Osteoporosis (loss of bone tissue). To have strong bones, the human body breaks down old bone tissue and replace it with new and healthy. The decrease in estrogen level around the time of menopause causes more bone to be lost than is replaced. If too much bone is lost, bones become thin and weak and can break easily.
Heart diseases. As a matter of fact, younger women have a lower risk of heart diseases than do men of the same age. But after menopause, a woman's risk of heart disease becomes almost the same. In fact, heart disease is the major cause of death in menopausal women, killing more women than lung or breast cancer.
Here is a number of tips how to stay healthy during menopause:
- Take regular pelvic and breast exams, Pap tests, and mammograms.
- Quit smoking.
- Dress in clothes that you can take off if you get too warm.
- Eat healthy food that is low in fat and cholesterol and moderate in total fat. Eat more fruits, vegetables, and whole-grain foods. It should also be well balanced in vitamins and minerals, including calcium.
- Use an estrogen cream or a water-based vaginal lubricant.
- At the beginning of a flash drink cold water or juice.
- In case of hot flashes, sleep in a cool room.
- If you are having hot flashes, keep a diary to track when they happen.

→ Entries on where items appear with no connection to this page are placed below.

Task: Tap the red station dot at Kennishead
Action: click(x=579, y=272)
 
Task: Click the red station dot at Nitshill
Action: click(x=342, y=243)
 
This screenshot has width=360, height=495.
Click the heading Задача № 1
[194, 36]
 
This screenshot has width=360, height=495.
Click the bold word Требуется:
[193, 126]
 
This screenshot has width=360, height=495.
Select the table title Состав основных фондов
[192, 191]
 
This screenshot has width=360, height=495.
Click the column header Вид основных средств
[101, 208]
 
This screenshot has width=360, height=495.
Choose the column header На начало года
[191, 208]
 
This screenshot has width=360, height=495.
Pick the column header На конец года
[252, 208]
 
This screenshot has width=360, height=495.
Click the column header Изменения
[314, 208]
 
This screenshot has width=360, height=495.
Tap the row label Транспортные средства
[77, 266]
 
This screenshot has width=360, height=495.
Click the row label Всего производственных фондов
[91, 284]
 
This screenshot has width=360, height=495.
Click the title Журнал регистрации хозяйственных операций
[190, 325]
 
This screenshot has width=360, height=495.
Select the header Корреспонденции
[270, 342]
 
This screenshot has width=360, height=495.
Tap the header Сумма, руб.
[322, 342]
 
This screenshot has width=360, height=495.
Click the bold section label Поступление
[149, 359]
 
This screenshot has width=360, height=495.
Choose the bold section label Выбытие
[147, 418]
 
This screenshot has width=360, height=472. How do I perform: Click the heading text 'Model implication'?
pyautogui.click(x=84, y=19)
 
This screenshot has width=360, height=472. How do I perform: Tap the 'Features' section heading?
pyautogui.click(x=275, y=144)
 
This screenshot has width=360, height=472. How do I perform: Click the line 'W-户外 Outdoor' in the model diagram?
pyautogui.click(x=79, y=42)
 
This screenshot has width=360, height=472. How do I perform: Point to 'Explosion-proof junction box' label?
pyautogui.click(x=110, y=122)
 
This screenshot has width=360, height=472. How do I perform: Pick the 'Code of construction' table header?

- Contact your physician immediately if you notice a lump in your breast.
- Do more physical exercises and try to lose weight if you are overweight.
- Take drugs for your blood pressure if your health provider prescribes it for you.
- Take part in weight-bearing exercise, such as walking, jogging, running, or dancing, at least three days each week.
- Use clothing and layers that let your skin breathe.
Recent investigations have shown that hormone replacement therapy using estrogen and progestin should be better used e used only for short-term treatment of menopausal and early menopause symptoms. Examinations involving women taking estrogen without progestin (ERT) are still in progress. While ERT alone increases the risk of endometrial cancer, estrogen taken in combination with progestin (HRT) does not increase the risk. Women who have had a hysterectomy do not have an increased risk of uterine cancer. A woman who has a uterus and is unable to tolerate the side effects of progestin in hormone replacement therapy (HRT) may consider estrogen-only replacement therapy (ERT) if testing shows no abnormalities of the endometrium. Close observation for precancerous changes of the endometrium is required, including an annual pelvic exam and an annual endometrial biopsy.
Phytoestrogens are naturally occurring compounds derived from plants that have estrogenic activity. They have a similar chemical structure to estrogen and, therefore, act like estrogen regulators. What they actually do is boosting estrogen effects. Phytoestrogens can also act to minimize the effect of estrogen when there is their excess. They have anti-bacterial and anti-fungal properties and reduce the effects of viruses.